> **MATERIAL SUPPLIED**

* * * *

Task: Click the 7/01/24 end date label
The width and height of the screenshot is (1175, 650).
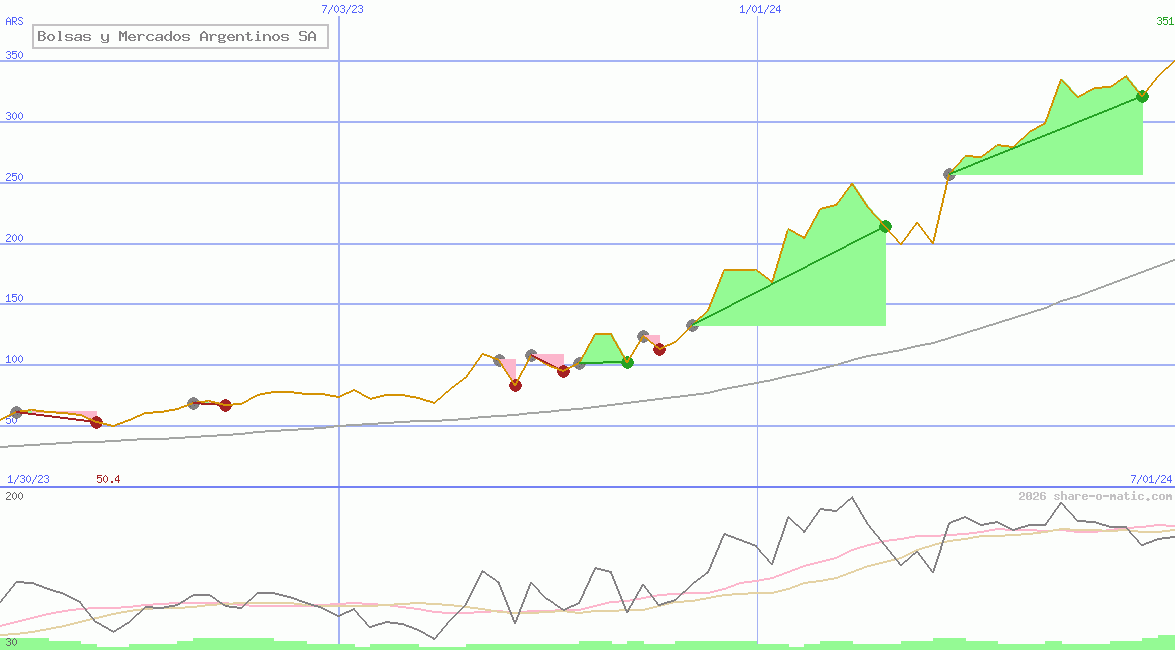Action: (x=1151, y=480)
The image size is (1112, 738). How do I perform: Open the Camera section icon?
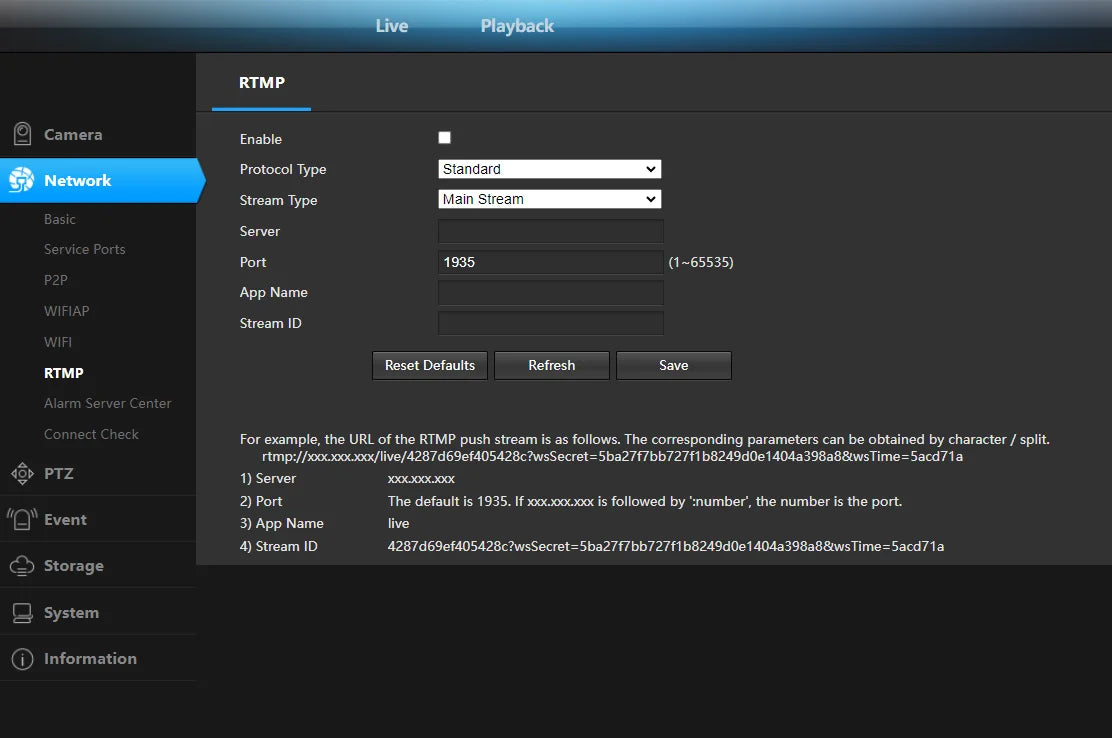point(21,133)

* * * *

> **WORK TASK**
After removing each picture, print the entries above exactly as they were.

> **EXERCISE ANSWER**
Task: Click the 7/01/24 end date label
The width and height of the screenshot is (1175, 650).
Action: (x=1151, y=480)
The image size is (1112, 738). How do I perform: Open the Camera section icon?
point(21,133)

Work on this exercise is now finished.